Conóceme

Soy el producto de…

Como si la orientación vocacional no fuera necesaria mi ingreso a Ciencias de la Comunicación en la UNAM tuvo como única causal la cercanía con mi hermano. Luego de conocer el periodismo y meterme de lleno en comunicación política supe que poco me apasionaba la prensa y mucho me decepcionaba la falta de rigurosidad científica del que sería mi futuro de ahora en adelante, así que acabé hasta el último crédito, pero esa animadversión me provocó dos cosas: no titularme aún y pretender regresar a esa carrera pero como docente a fin de apoyar a quienes, como yo, se sienten confundidos ahí dentro.
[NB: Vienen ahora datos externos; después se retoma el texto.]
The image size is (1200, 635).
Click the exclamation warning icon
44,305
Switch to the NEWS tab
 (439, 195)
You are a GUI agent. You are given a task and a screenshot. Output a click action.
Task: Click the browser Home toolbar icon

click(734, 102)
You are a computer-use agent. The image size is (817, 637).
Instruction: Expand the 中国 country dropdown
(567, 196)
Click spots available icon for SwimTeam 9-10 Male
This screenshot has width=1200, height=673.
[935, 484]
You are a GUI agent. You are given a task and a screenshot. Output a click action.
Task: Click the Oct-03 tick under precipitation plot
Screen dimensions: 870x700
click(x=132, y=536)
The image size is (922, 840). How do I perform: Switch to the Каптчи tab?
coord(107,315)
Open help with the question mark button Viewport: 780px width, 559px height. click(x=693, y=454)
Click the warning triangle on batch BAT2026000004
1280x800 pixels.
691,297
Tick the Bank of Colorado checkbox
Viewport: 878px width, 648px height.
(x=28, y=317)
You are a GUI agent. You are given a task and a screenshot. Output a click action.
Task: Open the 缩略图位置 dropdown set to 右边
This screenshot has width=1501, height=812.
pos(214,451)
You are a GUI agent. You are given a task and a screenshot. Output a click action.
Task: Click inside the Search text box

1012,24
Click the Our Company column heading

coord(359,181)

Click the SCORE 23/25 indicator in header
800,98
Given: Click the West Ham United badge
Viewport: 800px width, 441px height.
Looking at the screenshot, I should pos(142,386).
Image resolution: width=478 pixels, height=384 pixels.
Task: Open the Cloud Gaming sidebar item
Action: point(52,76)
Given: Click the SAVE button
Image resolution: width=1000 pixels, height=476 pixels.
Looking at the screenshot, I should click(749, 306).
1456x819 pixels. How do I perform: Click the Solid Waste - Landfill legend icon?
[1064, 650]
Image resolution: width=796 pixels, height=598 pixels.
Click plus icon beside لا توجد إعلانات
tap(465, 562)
Con la firmeza de mi carácter y la fortuna de una familia supe que ese lugar no era el mío ni financiera, ni laboral, ni académicamente, así que, con la firme decisión de no estancarme ahí, decidí iniciar mi camino en el Derecho, estudiando en medio de dos trabajos (uno nocturno), mi papel como esposo y como padre. Supe que ahí estaba mi pasión y disfruté mi vida académica en lo jurídico de principio a fin. La conclusión vino sólo con el apoyo de mi esposa quien movió cielo y tierra para titularme en los tres meses que una Procuradora me urgió hacerlo para mantenerme en la institución. Ambas presiones rindieron frutos y en un examen en donde dejé las entrañas pude concluir ese ciclo.

De ahí vinieron despachos, asesoría en el Senado de la República y mi incursión en la “madre que se come a sus hijos”: la Procuraduría General de la República. Ahí me enseñaron a trabajar, a ser flexible en mi pensamiento y a acercarme a la perfección dado que lo que elaboraba terminaba en manos de un secretario de estado, el Presidente de la República y quien sabe en que otros seres importantes del mundo.

Desvencijado por el trajín de ese esfuerzo, vino otra etapa en la institución, un regreso fugaz al Senado y mi anhelo de formar mi propia firma legal. A la par una Maestría en Derecho Procesal Penal Acusatorio y una Especialidad en Derecho Fiscal en mi alma mater. En proceso de deconstrucción humana, profesional y académica me encuentro con la intención de aportar aún más y de buscar más éxitos. Siempre, siempre, siempre, de la mano de mi esposa, mis hijos y unos que otros seres magníficos que prevalecen y cuatro que decidieron apoyarme desde el barrio que está detrás de las estrellas, que soportan cada paso que doy, que damos, pues. Así, me doy cuenta que soy, más que abogado o comunicólogo, el producto de todos esos seres que me han dado algo.